### Извлечённый текст:
╔══

В дальнейшем отряд, которым командовал граф Палюо, овладев Муроном, {54} присоединился к армии короля. С самого начала войны граф Палюо с немногочисленными войсками держал в осаде маркиза Персана; но после того, как болезни обессилили защитников города, на него пошли приступом и взяли его, столкнувшись с менее стойким сопротивлением, чем подобало ждать от столь отважных солдат, затворившихся в крепости, которая была одною из лучших и мире, не будь у них недостатка во всем. Эту потерю Принц должен был ощутить тем острее, что отчасти был и сам в ней повинен, ибо ничего не предпринял, чтобы выручить осажденных, хотя и мог это сделать в то время, когда королевская армия стояла возле Компьена, и ему нередко бывало довольно легко оказать помощь Мурому, а между тем его войска, разоряя окрестности Парижа, только усиливали ненависть, которую он к себе вызывал.
Не был он удачливее, да и служили ему не лучше также в Гиени: нелады между принцем Конти и г-жой де Лонгвиль, усилив распри в Бордо, явились удобным предлогом для всякого, кто хотел отмежеваться от Принца. Некоторые города, например Ажен, открыли ворота войскам короля, а народ Периге пронзил кинжалами своего коменданта Шанло и прогнал прочь гарнизон Вильнев-д'Аженуа, где укрылся маркиз Теобон, оказался единственным городом, решившим сопротивляться, и он проявил при этом такую доблесть, что графу Аркуру пришлось снять осаду. После этой небольшой неприятности граф недолго оставался в Гиени, то ли потому, что и в самом деле не доверял двору, или, может быть, так как решил, что, утвердившись в Бриссаке, Филиппсбурге и Эльзасе, сможет там заложить для себя основы уверенного и независимого положения, и, отбыв из своей армии, как человек, опасающийся ареста, со всей возможной поспешностью направился в Филиппсбург.

╚══

### Показанные данные:

╔══

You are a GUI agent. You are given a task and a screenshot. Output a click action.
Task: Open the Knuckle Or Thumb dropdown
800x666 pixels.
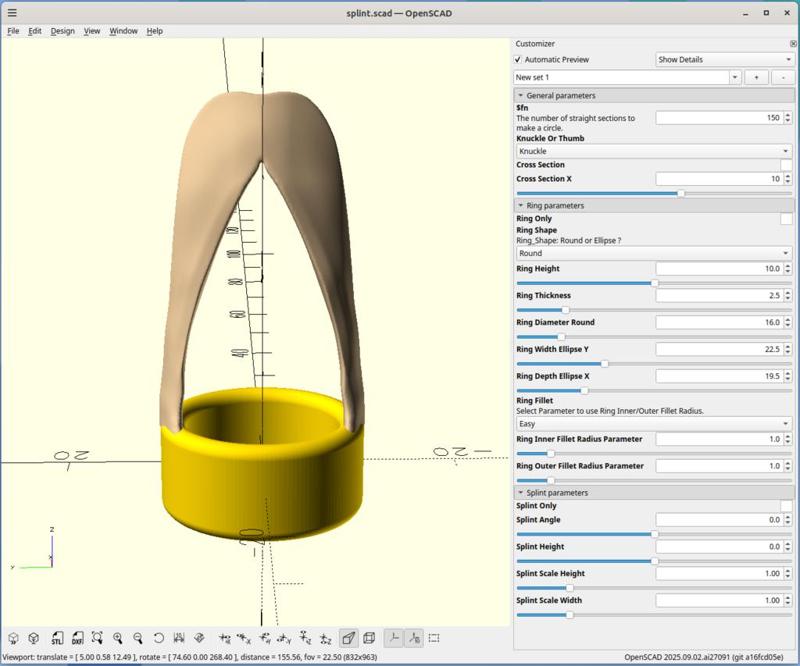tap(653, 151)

╚══
╔══

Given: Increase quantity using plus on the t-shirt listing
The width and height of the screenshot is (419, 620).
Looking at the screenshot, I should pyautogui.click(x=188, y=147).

╚══

### Задание A:
Кто, согласно отрывку о войне Принца, с самого начала войны держал в осаде маркиза Персана?
### Задание B:
Продолжите отрывок о войне Принца, начиная сразу после последнего предложения.

### Результат выполнения A:
Граф Палюо с немногочисленными войсками.

### Результат выполнения B:
Тем временем болезнь Принца усиливалась, и хотя она была очень тяжелой, все же не повела к роковому исходу, как это случилось с г-ном де Шавиньи, который в происшедшем между ними крайне резком объяснении заразился от Принца горячкой и по истечении немногих дней умер. Его злоключения, однако, не окончились вместе с жизнью, и смерть, которая должна класть предел всякой злобе, оживила ее, казалось, в его врагах. Ему вменили в вину едва ли не все, какие только можно представить себе, преступления, его обвинили даже в том, что за спиной Принца он выслушал предложения, сделанные ему двором через аббата Фуке, и пообещал склонить Принца пойти на уступки в тех пунктах, от которых тот никоим образом не должен был отступаться. А между тем достоверно известно, что г-н де Шавиньи свиделся с аббатом Фуке по распоряжению самого Принца, Пустили по рукам и списки с перехваченного письма аббата Фуке, в котором тот сообщал двору, что Гула намеревается убедить Месье отделиться от Принца, если тот не примет предлагаемые ему условия мира, а поскольку Гула находился в полнейшей зависимости от г-на де Шавиньи, то и на последнего пало подозрение в том, что он был причастен к этим переговорам и одновременно предавал Принца и двору, и герцогу Орлеанскому.